● AUSGANGSTEXT:

►

JESUS CHRIST SUPERSTAR

                                                                     von A.L.Webber und Tim Rice

 

                                                              Bad Hersfeld, Stiftsruine – 01. August 2004

 

Hessische Kurzfassung des Stücks:

Es dreht sich alles um de Jupp, die Kerche is schon kaputt, es sinn ganz ville Leut uff de Bühne un singe – aaner devo mim Nachthemd.

 

Ich versuchs auch besser verständlich J:

 

Das Stück begann mit einer Szene, in der Jesus (Yngve Gasoy-Romdal) Einzug hält und vom Volk gefeiert wird. Judas (Nigel David Casey) wirft Jesus vor, die gemeinsamen Ziele auf Spiel zu setzen – Heaven on their minds.

 

Mit großer Massenszene begann das Stück. Wirklich unglaublich viele Komparsen und Mitglieder des Chores, die da auf der Bühne waren. Die Kleidung war sehr minimalisiert, aber mit bestimmten Klischees, die besonders hervorgehoben wurden – z.B. bei den Hohepriestern, die doch sehr Starwars-Krieger erinnerten.

◄

● AUFGABENSTELLUNG:
Schreiben Sie den Text über die Aufführung von „Jesus Christ Superstar“ in Bad Hersfeld weiter, und zwar im Anschluss an seinen letzten Satz.

● GESAMMELTES MATERIAL:
►

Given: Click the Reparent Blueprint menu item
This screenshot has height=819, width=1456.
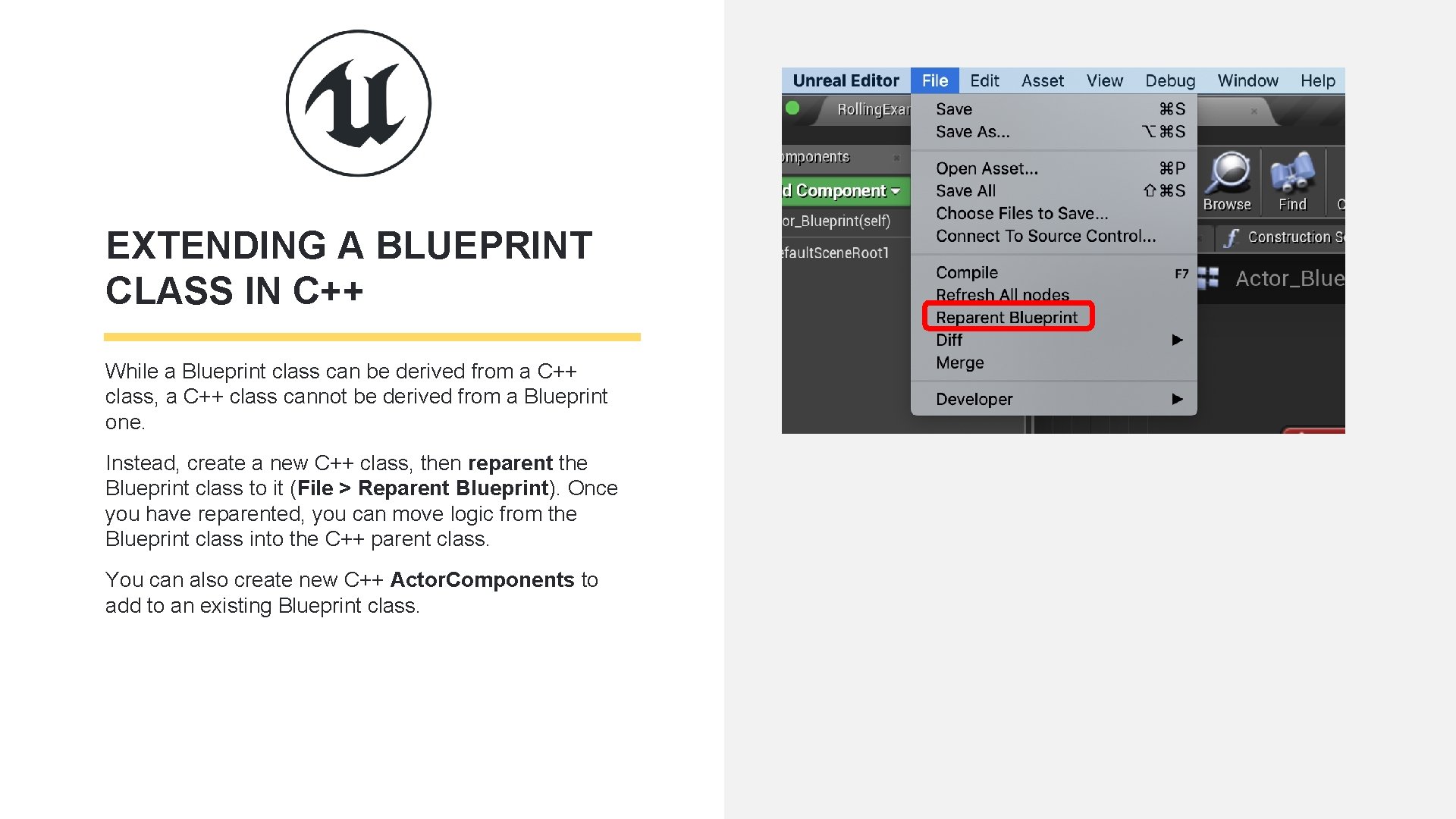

◄

● ERGEBNIS DER AUFGABE:
 

Das ganze Stück, das ja eigentlich nur aus den Liedern besteht – gesprochen wurde nicht –, wurde in englischer Sprache aufgeführt. Das führte schon teilweise zu ziemlicher Verwirrung im Publikum – auch weil das Englisch mit vielen alten Begriffen gespickt war und deshalb manchmal etwas schwer zu verstehen.

 

 

Die Jünger fühlen sich ausgeschlossen, weil sich Jesus zu viel um alle anderen Leute kümmert, die sich von ihm segnen lassen wollen - What the buzz. Nur Maria Magdalena (Anna Montanaro) versteht ihn und steht ihm zur Seite. Judas versteht nicht, dass sich Jesus mit einer Frau wie Maria Magdalena abgibt – Strange thing, mystifying.

 

 

Maria Magdalena spricht Jesus Mut zu und versucht ihn zu beruhigen – Everything’s alright.

Ein sehr starkes Lied, bei dem die Stimme von Anna Montanaro zeigen konnte, was sie wirklich kann. Leider hat sie aber manchmal etwas zu übertrieben – etwas weniger hätte auch noch genügt.

 

Jesus scharte immer mehr Gläubige um sich. Er wurde damit für die Hohepriester zur Gefahr. Sie beriefen eine Versammlung ein. Kaiphas (Tom Tucker) erklärte, dass die einzige Möglichkeit, sich die Römer fern zu halten, sein wird, dass man diesen Mann (Jesus) umbringt - This Jesus must die – oder das Volk würde sterben. 

 

Jesus zieht unter dem Jubel des Volkes und lauten „Hosanna“-Rufen in Jerusalem ein. Kaiphas versucht die Menge zu übertönen, hat aber keinen Erfolg.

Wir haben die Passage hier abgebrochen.